I wanted to post this work in progress. Before I moved to VT, I started restoring a boat with an old buddy who is an engineer and wooden boat builder. (If you are interested in seeing his stuff, send me an email or message. I don’t want to appear to be advertising for him. He builds 18’ wooden fishing boats that could be mistaken for being 100 years old, but he hides a lot of modern materials and techniques in them to make them hold up better.)
Anyway, last winter I was thinking of doing a kit boat and I asked this buddy which kit company he would recommend. He said, “Naw, don’t do that. I have a 1935 Old Town Square Stern that I stripped and never restored. It is worth about $75 in its current state. I will help you fix it in my shop.” So I couldn’t say “no” to such an offer from a real wooden boat guy and before I knew it I was buying 1950s era Sea Horse motors to restore along with it.
In fairness, this isn’t some kind of museum restoration. My buddy’s family bought this boat in 1968 for $10. When they picked it up, they had to dig the transom out of several years of mud. They fixed it and caught Muskie in it and wore it out. My buddy stripped it and got busy with kids and it sat in an outdoor shed for 20 years! The wood was brittle like straw when we pulled it out. So we are renovating more than restoring. Mainly, this is evident in the choices for hull covering: fiberglass rather than canvas, polyester in lieu of more traditional potting compounds and self-leveling gel coat for a very tough covering. And instead of a strict spar varnish interior we went with more durable finish.

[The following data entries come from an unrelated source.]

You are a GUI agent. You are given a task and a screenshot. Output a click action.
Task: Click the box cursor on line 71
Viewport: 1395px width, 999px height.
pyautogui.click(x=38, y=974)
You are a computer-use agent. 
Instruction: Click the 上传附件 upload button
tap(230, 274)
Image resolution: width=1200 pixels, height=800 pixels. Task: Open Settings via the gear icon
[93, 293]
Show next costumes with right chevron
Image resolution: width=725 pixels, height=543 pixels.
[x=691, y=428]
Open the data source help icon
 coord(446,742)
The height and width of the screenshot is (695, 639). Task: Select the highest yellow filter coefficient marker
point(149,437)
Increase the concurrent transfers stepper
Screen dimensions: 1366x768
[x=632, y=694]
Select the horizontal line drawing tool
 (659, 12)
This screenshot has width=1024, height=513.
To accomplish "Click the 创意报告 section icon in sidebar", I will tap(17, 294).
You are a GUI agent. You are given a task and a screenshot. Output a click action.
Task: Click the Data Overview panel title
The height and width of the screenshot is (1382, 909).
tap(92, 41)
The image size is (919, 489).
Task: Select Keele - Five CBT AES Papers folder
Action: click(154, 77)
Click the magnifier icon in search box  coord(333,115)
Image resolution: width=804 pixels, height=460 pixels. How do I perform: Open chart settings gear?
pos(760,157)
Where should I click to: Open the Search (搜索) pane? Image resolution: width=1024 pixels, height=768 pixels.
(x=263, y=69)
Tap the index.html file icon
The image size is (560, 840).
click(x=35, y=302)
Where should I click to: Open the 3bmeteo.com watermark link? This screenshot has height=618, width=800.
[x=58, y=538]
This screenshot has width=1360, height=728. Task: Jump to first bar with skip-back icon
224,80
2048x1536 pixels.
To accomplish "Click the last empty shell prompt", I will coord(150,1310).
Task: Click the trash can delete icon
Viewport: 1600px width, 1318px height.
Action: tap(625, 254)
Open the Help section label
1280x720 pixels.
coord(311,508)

Anyway, the pics are over at picasa:
Here it is after a lot polishing on the gel coat.
This is about where we started.
After some work to bring the wood back.
Big front end repair work.
Refinished and polished (original) seat.
There is now a whole bunch of follow on wood work with rub rails and the skeg and then bright work. And many thanks to my buddy who has kept working on it in my absence.